その状態で働かせて良いかどうかを判断してもらうこと。
就業制限の中には「就業禁止」「残業禁止」「運転禁止」など個人によって決められます。
従業員へ受診勧奨
産業医判定で要精査・要治療となった方に対して、従業員へ受診勧奨します。
本人が病院へ行き、受診時に主治医から記入してもらう用紙です。
結果は100%回収が理想です。
主治医からの結果を見て、継続したフォローが必要かを確認します。
偽装していないか注意!
受診勧奨を強くするあまり、従業員が自分で適当に記入して提出する場合もあります。
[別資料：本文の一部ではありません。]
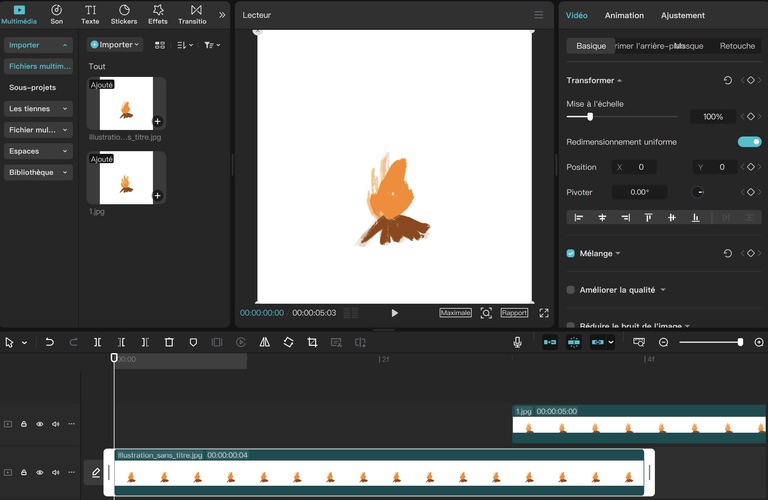
Task: Open the Importer dropdown button
Action: [x=115, y=45]
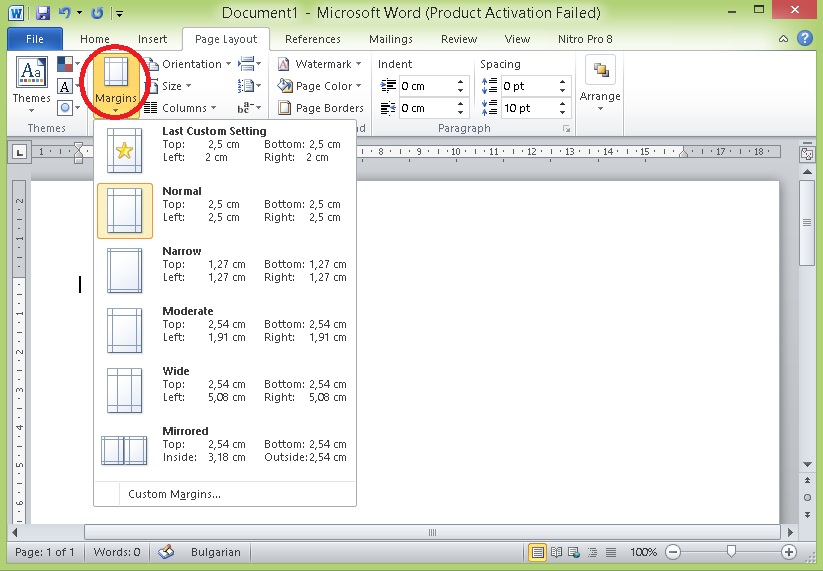Click the left Indent value field
The width and height of the screenshot is (823, 571).
coord(426,86)
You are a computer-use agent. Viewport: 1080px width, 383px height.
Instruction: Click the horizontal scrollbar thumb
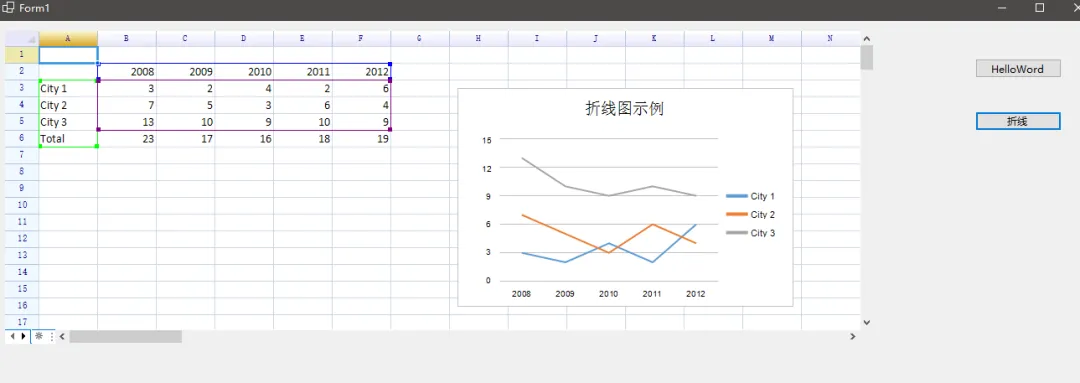click(x=125, y=336)
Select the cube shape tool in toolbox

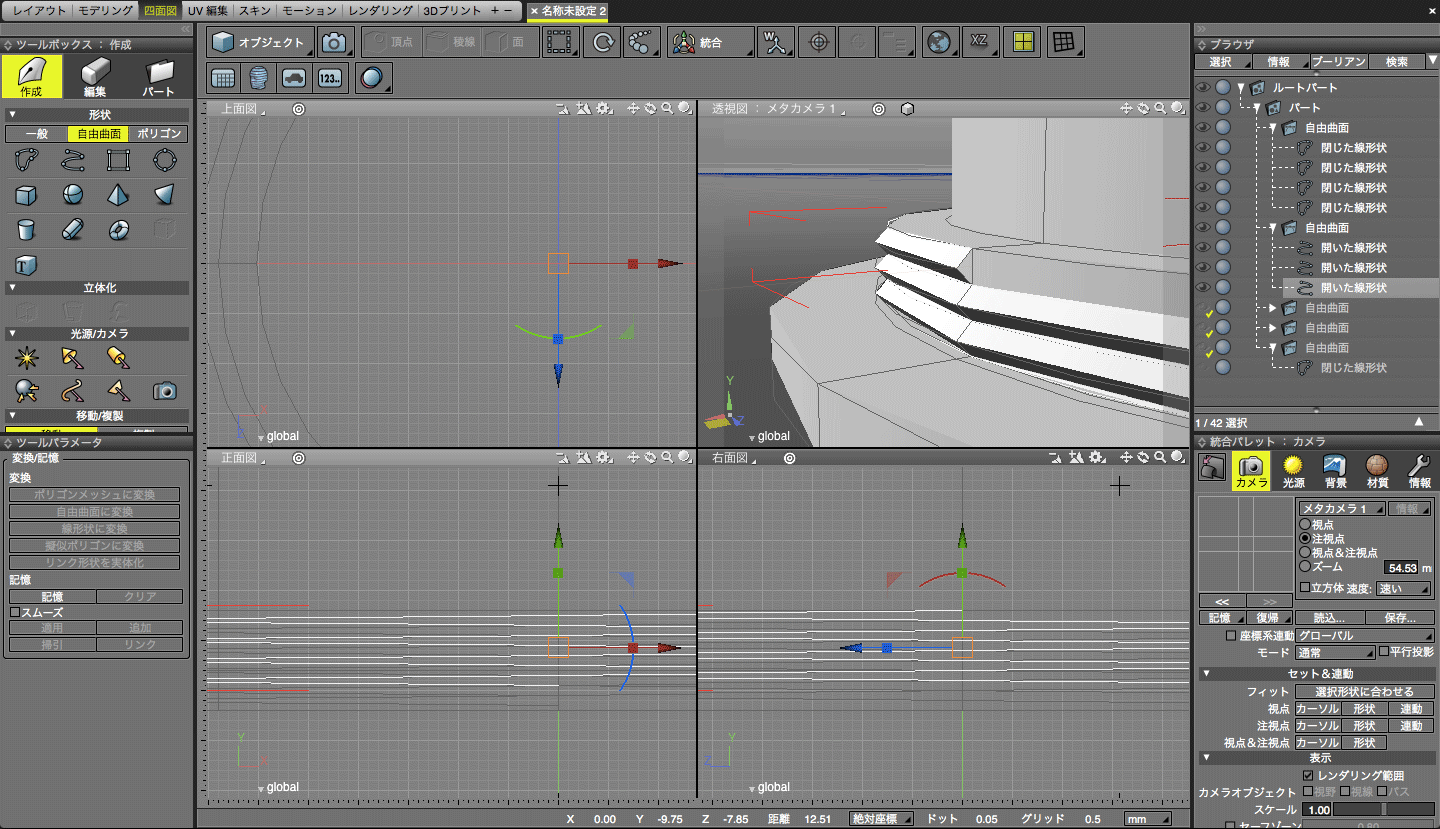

必ず病院の印鑑や主治医印があるかを確認しましょう。

受診時の検査結果用紙や領収書を回収すると確実に確認できます。
従業員が受診しない時の対応方法
保健師が直接面談をする
従業員の所属営業所へ訪問し、直接面談をして受診勧奨をします。(オンラインで対応する場合もあります)対象者の受診に対する思いを傾聴し、受診へ繋げることが重要です。
従業員の直属の上司や管理職へ依頼
保健師が何度も受診勧奨しても受診しない場合は、管理職へ相談します。組織形態によって異なりますが、基本的に所属課の課長へ伝えます。
個人情報を取り扱うため、むやみに情報を共有するのではなく必要最低限に留めること。
例)「再検査になっているので受診させてください」など
産業医面談を依頼する
所属長へ受診勧奨依頼をしても、理解がなければ強く勧めてくれません。なかには業務が忙しく、そこまで面倒をみきれないという管理職もいます。
そのような時は、産業医へ相談し産業医面談で受診勧奨をしてもらいます。

保健師ではなく産業医に言われると危機感を感じて受診してくれる人は多いです。
二次検査結果が届いた後の対応方法
二次検査結果は必ず確認をし、治療がきちんとできているかまでフォローします。随時記録に残しておきましょう。
異常なしの場合
結果を本人台帳へ入力します。
・受診日
・病院名、主治医
・診断名
・治療の有無
・就業の可否
経過観察の場合
経過観察の場合は、必要時保健師面談を実施します。健診結果は大きく逸脱していなくても、肥満者や基礎疾患がある人は注意する必要があります。
本当に治療が不要かを判断すること
病院を受診したとはいえ、クリニックでも適切な判断がされずヤブ医者のようなところもあります。また、従業員が適切な病院を受けていない場合もあるため注意が必要です。
例)高血圧で整形外科や皮膚科を受診している場合など
要治療の場合
要治療の場合は従業員がきちんと通院できているかをフォローする必要があります。生活習慣病は自覚症状がなく重症化するケースがほとんどであり、症状がないからと通院中断する人は多いです。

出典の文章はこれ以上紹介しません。